Source data:
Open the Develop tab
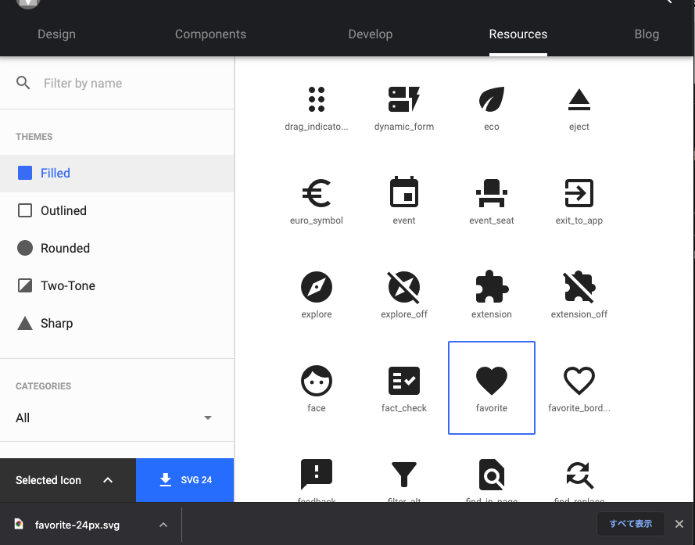Viewport: 695px width, 545px height. (370, 34)
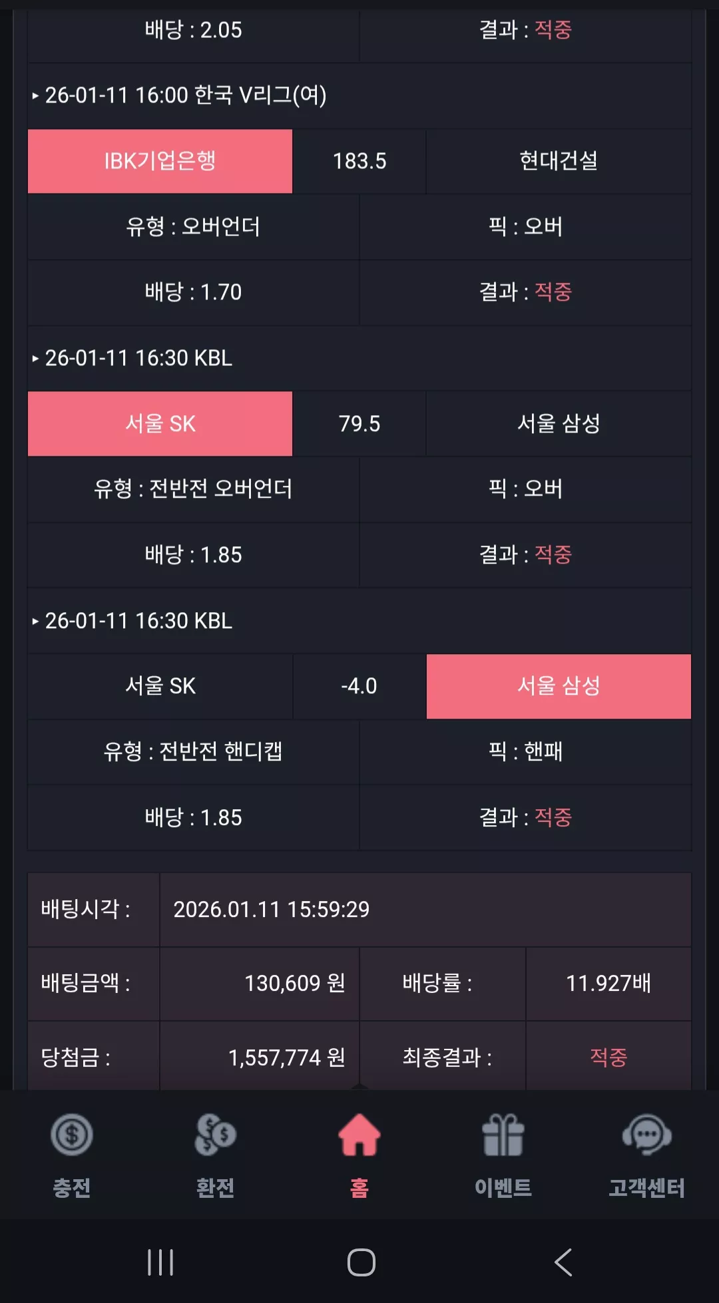719x1303 pixels.
Task: Open the 충전 deposit dollar icon
Action: pos(72,1135)
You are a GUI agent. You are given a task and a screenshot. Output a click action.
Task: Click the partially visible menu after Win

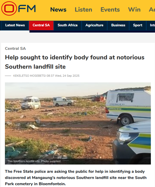click(152, 10)
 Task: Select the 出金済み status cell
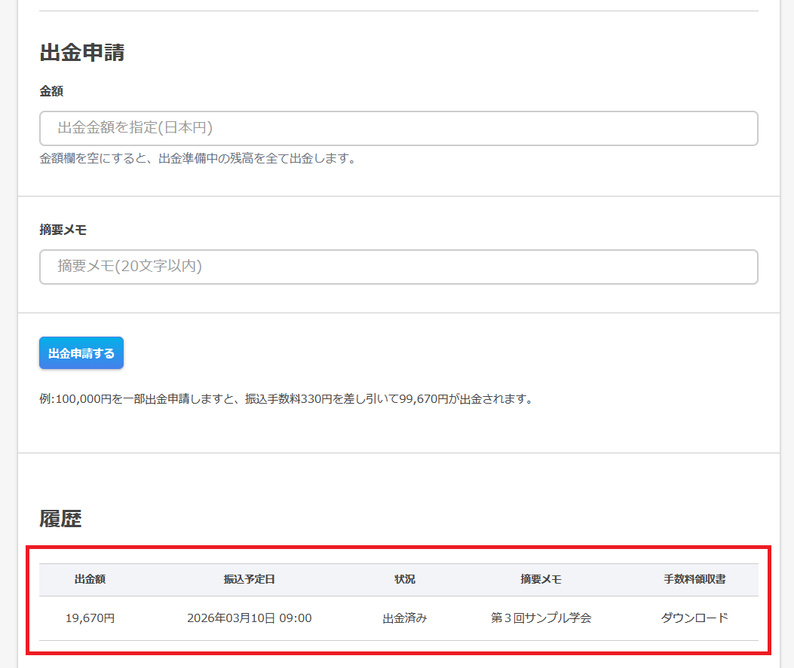coord(405,618)
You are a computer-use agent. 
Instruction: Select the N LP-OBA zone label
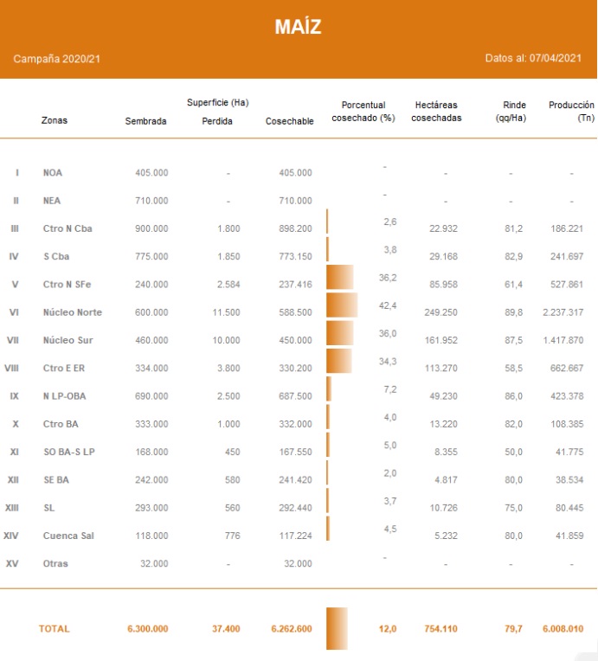coord(64,396)
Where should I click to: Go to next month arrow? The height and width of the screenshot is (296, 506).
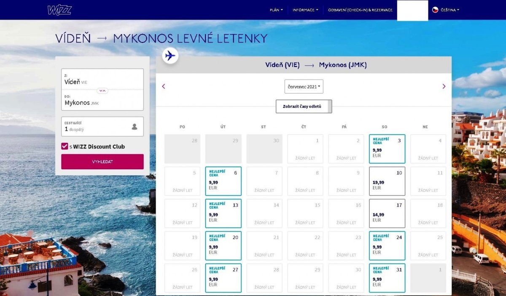(444, 86)
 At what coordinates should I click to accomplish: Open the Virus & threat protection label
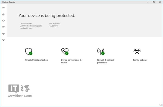[36, 60]
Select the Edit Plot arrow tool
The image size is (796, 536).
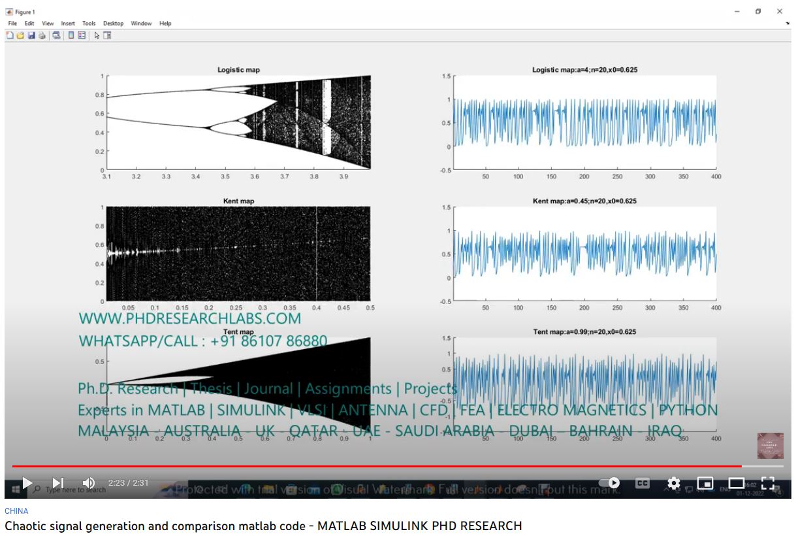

(Task to complete) Please copy the lines exactly, beginning at the one containing "Task: Select the 出金済み status cell" and ending at the last line of the records above, both included, with the pictures left out.

(Exercise solution)
 Task: Select the 出金済み status cell
coord(405,618)
You are a computer-use agent. 
Instruction: Select the N LP-OBA zone label
coord(64,396)
Where should I click to: Go to next month arrow? The height and width of the screenshot is (296, 506).
(444, 86)
 At what coordinates should I click to accomplish: Open the Virus & threat protection label
[36, 60]
Select the Edit Plot arrow tool
The image size is (796, 536).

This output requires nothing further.